Reports of our 2020 Meetings 

11 FEBRUARY 2020 - THE WORTHIES OF TONBRIDGE (BLUE PLAQUES)

Pat Mortlock, the President of Tonbridge Historical Society, one of our favourite speakers, gave us an amusing and informative talk on those famous and worthy people who have been commemorated by blue plaques in Tonbridge.  

When she became a member of the committee for blue plaques she was amazed to learn that each plaque cost £700. In the beginning, organisations were invited to make recommendations to the committee and many were received. The two criteria for worthy people were firstly that they should be nationally known and secondly that they should be dead.

Twelve plaques are in situ out of the 16 chosen from literary, historic and civic circles. The earliest blue plaque is to the first two female Protestant martyrs. Margery Polley was burnt in Tonbridge market place in 1555 and Jean Beach in Rochester. From the literary section, George Austen, brother of Jane, who taught at Tonbridge School is commemorated as is Eliza Acton, the author of a cookery book in 1845. She created recipes for Tonbridge brawn, Bordyke bread and Tourte a la Judd. She was eclipsed by Mrs. Beeton who copied many of her original recipes.

Tonbridge produced two cricketing legends in Colin Blythe and Colin Cowdray. The latter was enobled as Lord Cowdray of Tonbridge. Also worthy of a blue plaque was Cecil Powell, born in 1903 in Tonbridge who was a physicist. He won the Nobel Prize for the discovery of a subatomic particle. John George Children was the son of a well-known Tonbridge family living at Ferox Hall. He invented the first battery in his private laboratory. His only child, Anna was the first female botanist and photographer to publish a book on seaweed and small plants.

At Tonbridge station there is a plaque to the engineer and architect of light railways Colonel Holman Stephens, famous for the Paddock Wood to Hawkhurst line opened in 1893. Lastly, in more modern times everyone knows the name of Neville Duke, the fighter pilot who shot down 27 enemy aircraft in WWII and also Terence Lord Lewin, who went to school at the Judd and became Admiral of the Fleet in charge of the Falklands campaign. We all agreed with Pat Mortlock that Tonbridge has produced a good number of “worthies”.                              

V.Dussek


14 JANUARY 2020 - KENT 1800 TO 1899

Our speaker Bob Ogley who is a former editor of the Sevenoaks Chronicle and well-known author, came to talk to us about his local history book, Kent from 1800 to 1899. A good number of members came although it was a stormy night. We were reminded of the 1987 hurricane and Bob Ogley's book of 150 photographs taken of the damage from a private plane that he organised. His book sold 5,000 copies in the first week and 250,000 subsequently. This changed Bob Ogley's life, as he became a publisher and author of 20 books to date on Kent history.  

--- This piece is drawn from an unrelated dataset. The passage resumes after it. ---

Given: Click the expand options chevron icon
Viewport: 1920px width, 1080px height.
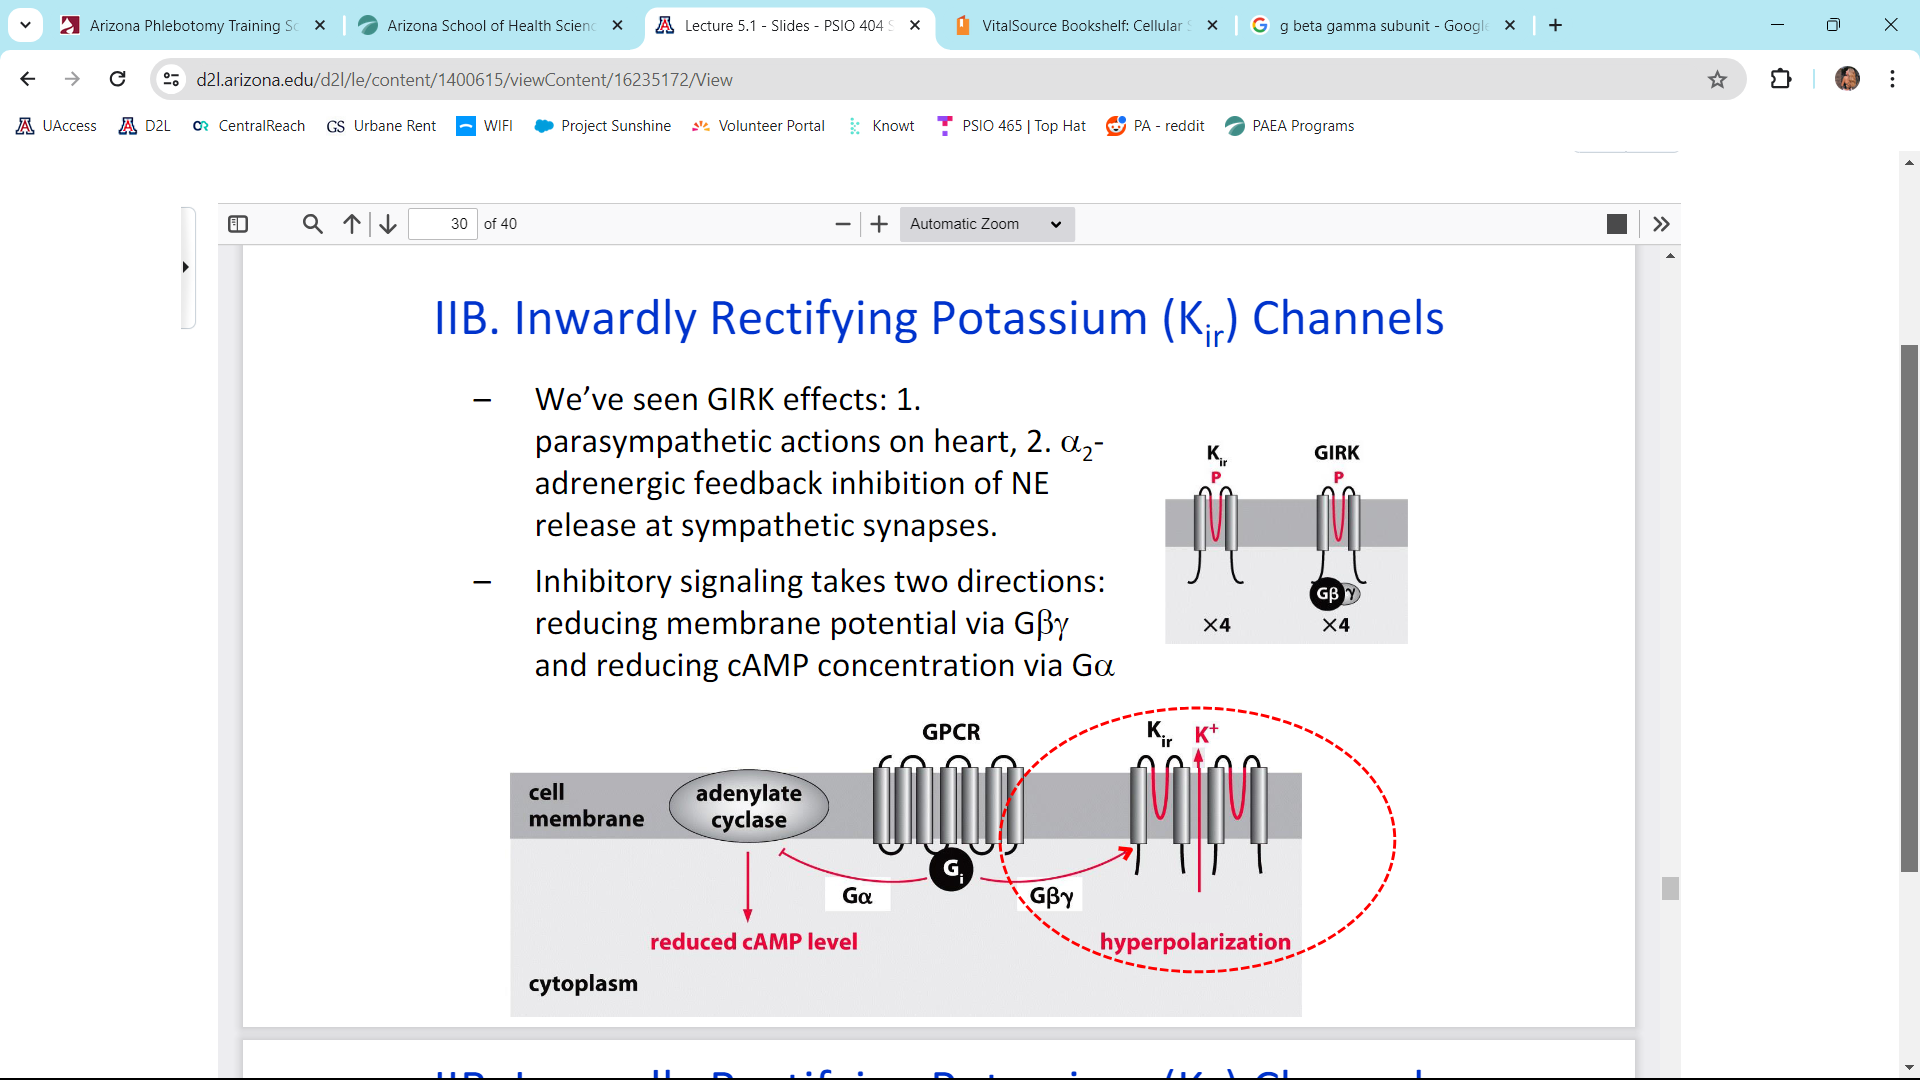Looking at the screenshot, I should pos(1662,223).
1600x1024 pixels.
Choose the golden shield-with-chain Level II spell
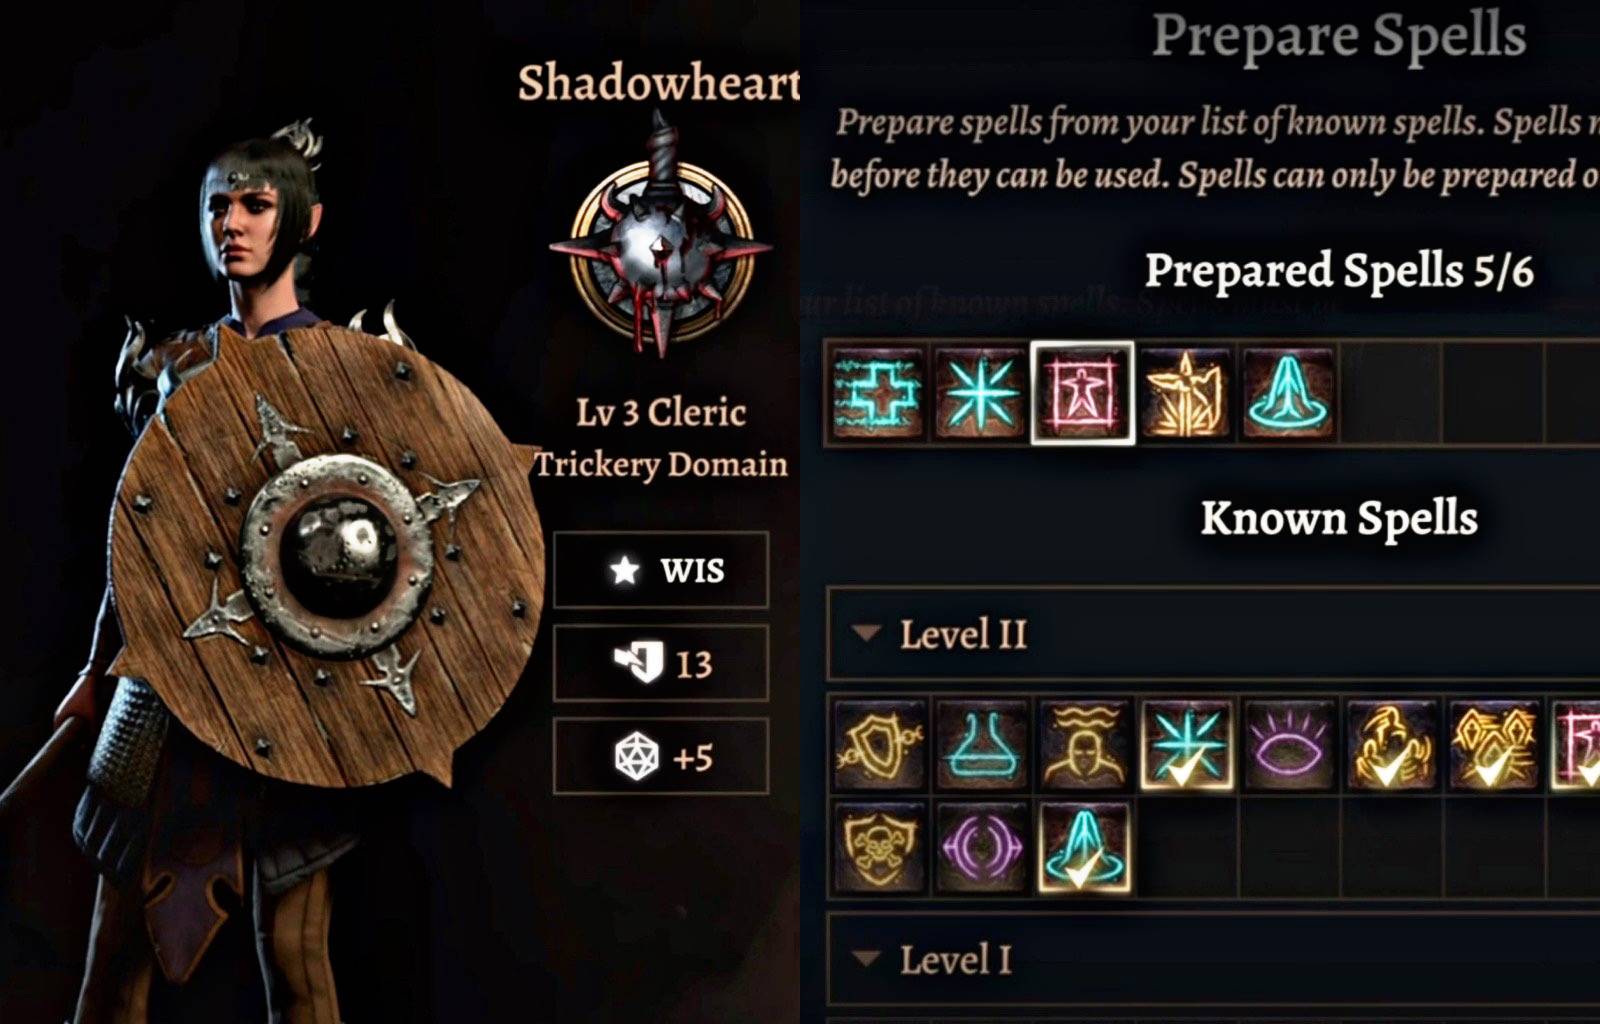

He set the scene at the start of 1800 Kent for us. There were no cars, buses or bicycles, so people didn't travel far. The first turnpike was in 1827, on the road from Seal to Ightham. There was hardship, disease and danger from pickpockets, thieves and horse rustlers. The harsh penalty for these crimes was hanging at Penenden Heath, being condemned to a prison hulk or transportation to New South Wales as "prisoners of the Motherland", which is from where the name Poms derives. He talked of the politicians, poets, authors, artists and engineers who lived in Kent and illustrated this with many anecdotes.

The coming of the railways in 1830 changed people's lives. The first line was from Canterbury to Whitstable, known as the Crab & Winkle line. Sir Sam Peto, the engineer, was not above blowing up an inconvenient cliff to make the line to Dover. Prime Minister William Pitt the younger aged 24 sat in his garden at Keston with his friend William Wilberforce and made an agreement to end slavery. Charles Darwin wrote The Origin of the Species at Downe. Aged 12, Nelson came to Kent to serve on his uncle's ship. He was described as a poor, weak boy. Captain Bligh, three times acquitted for mutiny lived out his years in Farningham. The list of Kentish poets, authors and artists is long - Kipling, Turner, Samuel Palmer, William Morris and Charles Dickens to name a few. We have much in Kent that makes us proud.                               

David Gurney put out a selection of photographs from our archives of houses and people of the century.